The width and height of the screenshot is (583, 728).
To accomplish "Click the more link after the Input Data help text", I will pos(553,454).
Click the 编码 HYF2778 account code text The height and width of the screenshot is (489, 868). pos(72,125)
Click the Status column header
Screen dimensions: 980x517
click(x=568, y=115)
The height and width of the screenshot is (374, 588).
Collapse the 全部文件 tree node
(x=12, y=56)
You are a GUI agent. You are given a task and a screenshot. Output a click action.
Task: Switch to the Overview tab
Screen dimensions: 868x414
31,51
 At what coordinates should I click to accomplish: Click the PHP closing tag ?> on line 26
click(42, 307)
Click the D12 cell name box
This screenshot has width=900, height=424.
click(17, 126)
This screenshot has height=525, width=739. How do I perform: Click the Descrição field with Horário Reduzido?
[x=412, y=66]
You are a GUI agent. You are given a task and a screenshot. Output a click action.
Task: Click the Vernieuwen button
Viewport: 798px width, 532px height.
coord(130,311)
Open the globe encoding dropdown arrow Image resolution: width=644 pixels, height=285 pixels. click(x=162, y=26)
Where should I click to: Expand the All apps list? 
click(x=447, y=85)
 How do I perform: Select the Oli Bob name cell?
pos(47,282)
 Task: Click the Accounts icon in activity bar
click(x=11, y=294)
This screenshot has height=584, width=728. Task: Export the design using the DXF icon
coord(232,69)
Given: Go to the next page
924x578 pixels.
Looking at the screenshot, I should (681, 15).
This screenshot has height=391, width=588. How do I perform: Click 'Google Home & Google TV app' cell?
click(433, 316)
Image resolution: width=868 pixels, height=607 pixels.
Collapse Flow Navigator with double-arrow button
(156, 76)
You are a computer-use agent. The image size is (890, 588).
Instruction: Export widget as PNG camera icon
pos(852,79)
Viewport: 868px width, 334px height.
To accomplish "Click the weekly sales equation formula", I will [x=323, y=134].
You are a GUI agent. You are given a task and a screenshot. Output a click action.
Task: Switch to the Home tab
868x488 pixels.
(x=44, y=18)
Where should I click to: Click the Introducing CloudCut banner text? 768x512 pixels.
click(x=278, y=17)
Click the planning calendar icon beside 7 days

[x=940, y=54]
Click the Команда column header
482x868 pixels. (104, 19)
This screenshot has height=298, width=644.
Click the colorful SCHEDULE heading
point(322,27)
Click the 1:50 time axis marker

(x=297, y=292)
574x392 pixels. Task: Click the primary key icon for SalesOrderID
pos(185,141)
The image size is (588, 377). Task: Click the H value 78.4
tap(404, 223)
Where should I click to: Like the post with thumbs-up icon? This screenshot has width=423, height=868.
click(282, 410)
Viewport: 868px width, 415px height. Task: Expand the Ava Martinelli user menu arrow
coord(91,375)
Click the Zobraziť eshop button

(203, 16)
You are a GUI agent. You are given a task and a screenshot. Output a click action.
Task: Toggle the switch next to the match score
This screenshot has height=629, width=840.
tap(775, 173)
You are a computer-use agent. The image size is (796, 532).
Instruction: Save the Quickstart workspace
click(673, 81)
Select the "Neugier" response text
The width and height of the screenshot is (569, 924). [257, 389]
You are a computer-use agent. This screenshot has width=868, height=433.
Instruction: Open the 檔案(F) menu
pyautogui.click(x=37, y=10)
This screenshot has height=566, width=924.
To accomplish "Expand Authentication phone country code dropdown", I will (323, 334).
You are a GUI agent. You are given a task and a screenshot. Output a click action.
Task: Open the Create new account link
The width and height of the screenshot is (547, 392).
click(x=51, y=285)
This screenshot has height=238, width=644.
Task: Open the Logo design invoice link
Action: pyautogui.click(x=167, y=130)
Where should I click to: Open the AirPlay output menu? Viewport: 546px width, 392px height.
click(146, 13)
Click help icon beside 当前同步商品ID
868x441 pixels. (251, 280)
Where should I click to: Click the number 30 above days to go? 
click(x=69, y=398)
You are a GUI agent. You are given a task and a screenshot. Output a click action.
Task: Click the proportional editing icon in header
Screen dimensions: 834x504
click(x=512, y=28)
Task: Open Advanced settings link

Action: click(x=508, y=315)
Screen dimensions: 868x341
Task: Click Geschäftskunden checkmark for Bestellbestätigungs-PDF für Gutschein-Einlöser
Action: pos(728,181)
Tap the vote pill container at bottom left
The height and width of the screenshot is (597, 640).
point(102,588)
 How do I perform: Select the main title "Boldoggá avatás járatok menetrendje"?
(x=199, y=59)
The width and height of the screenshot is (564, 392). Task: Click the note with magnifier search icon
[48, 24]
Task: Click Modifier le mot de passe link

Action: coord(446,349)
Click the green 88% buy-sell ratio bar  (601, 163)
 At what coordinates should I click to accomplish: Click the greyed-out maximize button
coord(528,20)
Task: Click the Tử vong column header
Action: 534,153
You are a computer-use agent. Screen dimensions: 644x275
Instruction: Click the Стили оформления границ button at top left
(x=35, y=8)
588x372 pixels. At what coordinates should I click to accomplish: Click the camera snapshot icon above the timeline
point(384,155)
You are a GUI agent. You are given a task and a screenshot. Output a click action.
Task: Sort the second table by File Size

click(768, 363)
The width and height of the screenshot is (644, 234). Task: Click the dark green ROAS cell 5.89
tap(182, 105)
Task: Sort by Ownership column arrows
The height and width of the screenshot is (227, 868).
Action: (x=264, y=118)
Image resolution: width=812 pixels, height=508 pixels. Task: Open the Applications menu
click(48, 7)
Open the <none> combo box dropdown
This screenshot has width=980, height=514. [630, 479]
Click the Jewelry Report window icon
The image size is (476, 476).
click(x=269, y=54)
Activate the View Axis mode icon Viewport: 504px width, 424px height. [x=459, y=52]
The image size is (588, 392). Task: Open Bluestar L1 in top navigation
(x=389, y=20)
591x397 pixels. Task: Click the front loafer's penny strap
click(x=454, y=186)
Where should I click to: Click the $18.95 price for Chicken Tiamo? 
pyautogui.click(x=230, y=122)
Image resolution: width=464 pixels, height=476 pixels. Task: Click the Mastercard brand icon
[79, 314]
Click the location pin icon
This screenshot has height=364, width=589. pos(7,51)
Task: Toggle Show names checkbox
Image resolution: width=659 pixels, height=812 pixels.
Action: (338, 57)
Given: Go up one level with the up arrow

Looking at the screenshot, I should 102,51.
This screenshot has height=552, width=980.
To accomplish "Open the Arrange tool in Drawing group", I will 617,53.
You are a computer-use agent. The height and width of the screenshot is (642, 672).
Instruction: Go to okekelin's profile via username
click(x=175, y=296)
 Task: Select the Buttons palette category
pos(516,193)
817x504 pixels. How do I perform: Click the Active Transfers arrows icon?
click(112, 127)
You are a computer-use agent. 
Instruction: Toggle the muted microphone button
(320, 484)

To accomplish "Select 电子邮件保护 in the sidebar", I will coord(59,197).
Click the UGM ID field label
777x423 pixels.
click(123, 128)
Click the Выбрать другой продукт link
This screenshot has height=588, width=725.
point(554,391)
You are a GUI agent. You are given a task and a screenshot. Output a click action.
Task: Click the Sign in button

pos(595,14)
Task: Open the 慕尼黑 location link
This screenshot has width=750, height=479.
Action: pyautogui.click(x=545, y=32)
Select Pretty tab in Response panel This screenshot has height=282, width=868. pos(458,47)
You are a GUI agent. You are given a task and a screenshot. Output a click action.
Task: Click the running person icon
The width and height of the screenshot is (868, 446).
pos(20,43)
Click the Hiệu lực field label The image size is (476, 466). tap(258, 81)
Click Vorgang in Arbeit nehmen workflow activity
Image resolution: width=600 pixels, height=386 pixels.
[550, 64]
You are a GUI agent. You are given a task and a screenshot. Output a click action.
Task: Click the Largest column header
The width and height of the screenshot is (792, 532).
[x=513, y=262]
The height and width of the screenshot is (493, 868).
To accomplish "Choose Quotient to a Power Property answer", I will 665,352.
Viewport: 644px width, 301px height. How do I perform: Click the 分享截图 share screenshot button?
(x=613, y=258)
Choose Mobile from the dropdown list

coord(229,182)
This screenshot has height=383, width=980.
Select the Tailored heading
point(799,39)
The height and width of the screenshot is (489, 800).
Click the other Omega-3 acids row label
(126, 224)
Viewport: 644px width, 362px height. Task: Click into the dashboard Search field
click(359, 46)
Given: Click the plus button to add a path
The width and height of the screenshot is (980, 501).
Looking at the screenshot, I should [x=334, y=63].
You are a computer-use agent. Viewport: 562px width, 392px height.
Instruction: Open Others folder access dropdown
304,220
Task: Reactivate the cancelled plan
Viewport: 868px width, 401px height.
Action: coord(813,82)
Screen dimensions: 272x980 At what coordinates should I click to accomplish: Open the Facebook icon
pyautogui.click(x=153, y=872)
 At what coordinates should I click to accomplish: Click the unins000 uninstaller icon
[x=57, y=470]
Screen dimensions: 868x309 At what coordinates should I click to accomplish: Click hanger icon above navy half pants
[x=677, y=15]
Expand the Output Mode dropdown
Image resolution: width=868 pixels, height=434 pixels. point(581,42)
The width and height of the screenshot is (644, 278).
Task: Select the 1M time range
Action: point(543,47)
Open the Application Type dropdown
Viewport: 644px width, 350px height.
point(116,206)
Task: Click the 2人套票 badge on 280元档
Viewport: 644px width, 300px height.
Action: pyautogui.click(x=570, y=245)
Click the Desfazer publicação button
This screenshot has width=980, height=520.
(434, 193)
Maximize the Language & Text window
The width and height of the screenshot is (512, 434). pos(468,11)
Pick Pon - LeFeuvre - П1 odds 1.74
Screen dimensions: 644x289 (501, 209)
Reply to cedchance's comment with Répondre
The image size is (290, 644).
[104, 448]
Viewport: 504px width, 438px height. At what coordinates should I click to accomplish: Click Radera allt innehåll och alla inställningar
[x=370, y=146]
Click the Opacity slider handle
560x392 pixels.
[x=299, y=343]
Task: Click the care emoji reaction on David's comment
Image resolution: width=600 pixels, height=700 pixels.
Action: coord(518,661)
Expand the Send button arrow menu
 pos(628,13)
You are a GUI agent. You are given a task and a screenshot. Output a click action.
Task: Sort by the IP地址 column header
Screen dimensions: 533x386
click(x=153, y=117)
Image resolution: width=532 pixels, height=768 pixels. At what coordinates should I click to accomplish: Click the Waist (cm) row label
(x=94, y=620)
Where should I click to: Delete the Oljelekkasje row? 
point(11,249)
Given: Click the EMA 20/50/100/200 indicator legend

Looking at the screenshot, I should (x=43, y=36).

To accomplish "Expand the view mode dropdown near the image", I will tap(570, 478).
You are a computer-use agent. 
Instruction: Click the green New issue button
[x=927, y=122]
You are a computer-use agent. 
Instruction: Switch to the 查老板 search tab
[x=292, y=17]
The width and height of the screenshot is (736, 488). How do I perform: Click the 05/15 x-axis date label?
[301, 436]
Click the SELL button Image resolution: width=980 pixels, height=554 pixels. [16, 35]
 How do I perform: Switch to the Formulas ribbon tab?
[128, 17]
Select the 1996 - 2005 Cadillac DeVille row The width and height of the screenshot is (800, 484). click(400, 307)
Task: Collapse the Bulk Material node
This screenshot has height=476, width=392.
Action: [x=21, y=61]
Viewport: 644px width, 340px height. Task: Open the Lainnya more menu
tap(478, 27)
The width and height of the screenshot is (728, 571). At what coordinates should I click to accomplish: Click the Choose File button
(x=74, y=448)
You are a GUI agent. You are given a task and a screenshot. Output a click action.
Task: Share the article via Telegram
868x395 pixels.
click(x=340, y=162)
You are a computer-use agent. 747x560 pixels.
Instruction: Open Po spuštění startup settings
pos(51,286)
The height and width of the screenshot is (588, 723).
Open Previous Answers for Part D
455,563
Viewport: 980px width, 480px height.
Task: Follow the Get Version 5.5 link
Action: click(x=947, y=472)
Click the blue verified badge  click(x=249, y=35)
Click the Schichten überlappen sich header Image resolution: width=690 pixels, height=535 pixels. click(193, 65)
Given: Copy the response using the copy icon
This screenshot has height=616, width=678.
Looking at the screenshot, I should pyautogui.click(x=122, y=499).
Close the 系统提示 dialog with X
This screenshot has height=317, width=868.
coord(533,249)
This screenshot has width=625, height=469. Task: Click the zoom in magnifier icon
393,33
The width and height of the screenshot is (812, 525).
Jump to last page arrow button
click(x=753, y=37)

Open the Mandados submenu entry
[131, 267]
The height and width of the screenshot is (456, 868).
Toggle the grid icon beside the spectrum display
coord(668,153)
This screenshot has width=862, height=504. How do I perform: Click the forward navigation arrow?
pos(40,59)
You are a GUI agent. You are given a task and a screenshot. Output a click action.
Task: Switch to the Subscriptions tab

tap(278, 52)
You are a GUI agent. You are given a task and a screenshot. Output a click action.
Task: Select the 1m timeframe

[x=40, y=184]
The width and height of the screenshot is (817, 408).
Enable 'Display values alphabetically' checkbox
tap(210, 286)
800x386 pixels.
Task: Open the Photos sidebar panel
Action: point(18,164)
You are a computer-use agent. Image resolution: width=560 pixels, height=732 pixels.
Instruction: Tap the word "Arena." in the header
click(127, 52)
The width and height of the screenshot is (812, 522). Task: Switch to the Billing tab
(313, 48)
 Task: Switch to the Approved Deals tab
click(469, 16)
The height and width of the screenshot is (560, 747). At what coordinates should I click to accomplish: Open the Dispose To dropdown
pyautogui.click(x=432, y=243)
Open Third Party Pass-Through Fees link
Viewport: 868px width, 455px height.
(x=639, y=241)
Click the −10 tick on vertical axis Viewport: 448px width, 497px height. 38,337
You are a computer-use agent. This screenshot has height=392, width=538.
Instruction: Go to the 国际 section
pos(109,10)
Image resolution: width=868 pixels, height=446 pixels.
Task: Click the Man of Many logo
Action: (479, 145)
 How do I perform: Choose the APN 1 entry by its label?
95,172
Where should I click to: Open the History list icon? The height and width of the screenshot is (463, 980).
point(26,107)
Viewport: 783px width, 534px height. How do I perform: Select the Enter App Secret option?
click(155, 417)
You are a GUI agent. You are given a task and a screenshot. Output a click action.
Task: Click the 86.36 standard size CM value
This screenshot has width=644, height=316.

◆ WHAT IS BEING ASKED
Looking over the records, find each line with the word "next" and copy it.

◆ SOLUTION TO THE PROBLEM
Given: Go to the next page
Task: Toggle the switch next to the match score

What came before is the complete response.